Changing these lines in your code:

# train rmse
status = trainSession.getStatus()
train_rmse_smurff = status.train_rmse
train_rmse_pred = mean_squared_error(v_train, p_all_avg[i_train, j_train], squared=False)
train_rmse_last_sample = mean_squared_error(v_train, p_all[-1][i_train, j_train], squared=False)
print("training RMSE from smurff: ", train_rmse_smurff)
print("training RMSE from my experiment (all samples): ", train_rmse_pred)
print("training RMSE from my experiment (last sample): ", train_rmse_last_sample)

Results in:

testing RMSE from smurff:  0.9051012624682462
testing RMSE from my experiment:  0.905101262468246
training RMSE from smurff:  0.40754707127661227
training RMSE from my experiment (all samples):  0.19372401698540637
training RMSE from my experiment (last sample):  0.40754707127661227
FanwangM commented 3 years ago

Then what should I use for the training error, the average of all the Gibbs samples or just the last sample? I get confused about which sample to use to be interpreted as final predictions, all the Gibbs samples or only the last sample.

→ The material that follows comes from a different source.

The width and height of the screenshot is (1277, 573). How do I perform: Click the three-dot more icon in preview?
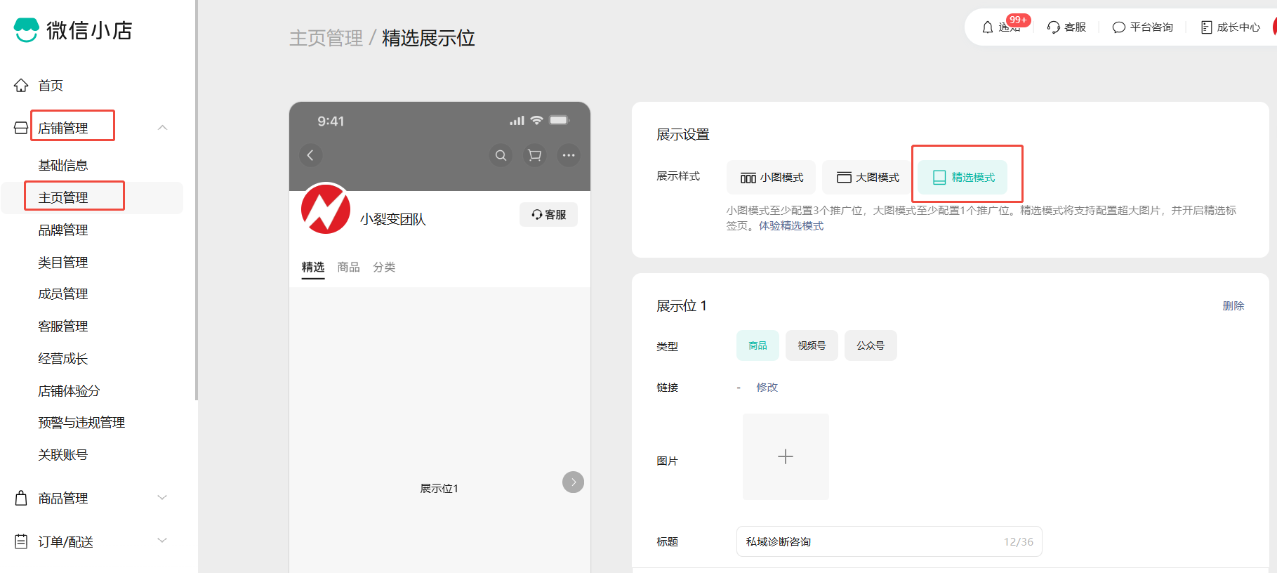pyautogui.click(x=568, y=155)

The original paper reports the error of the last sample. But the average of all samples seems to make sense to me.

Thanks, Tom. @tvandera

With kind regards, Fanwang

tvandera commented 3 years ago

Hi,

I would say error on the training data is largely irrelevant, except maybe to detect over-fitting. Also, I'm pretty sure Jaak reports the RMSE for the test set on the predictions averaged across all samples. Code here

FanwangM commented 3 years ago

Thanks for the reply. I was intended to use training and testing errors for cross-validation and hyperparameters to avoid overfitting. So, I am going to use all samples to get averaged errors for training and testing for my study.

Thanks again and I am going to close this issue for now.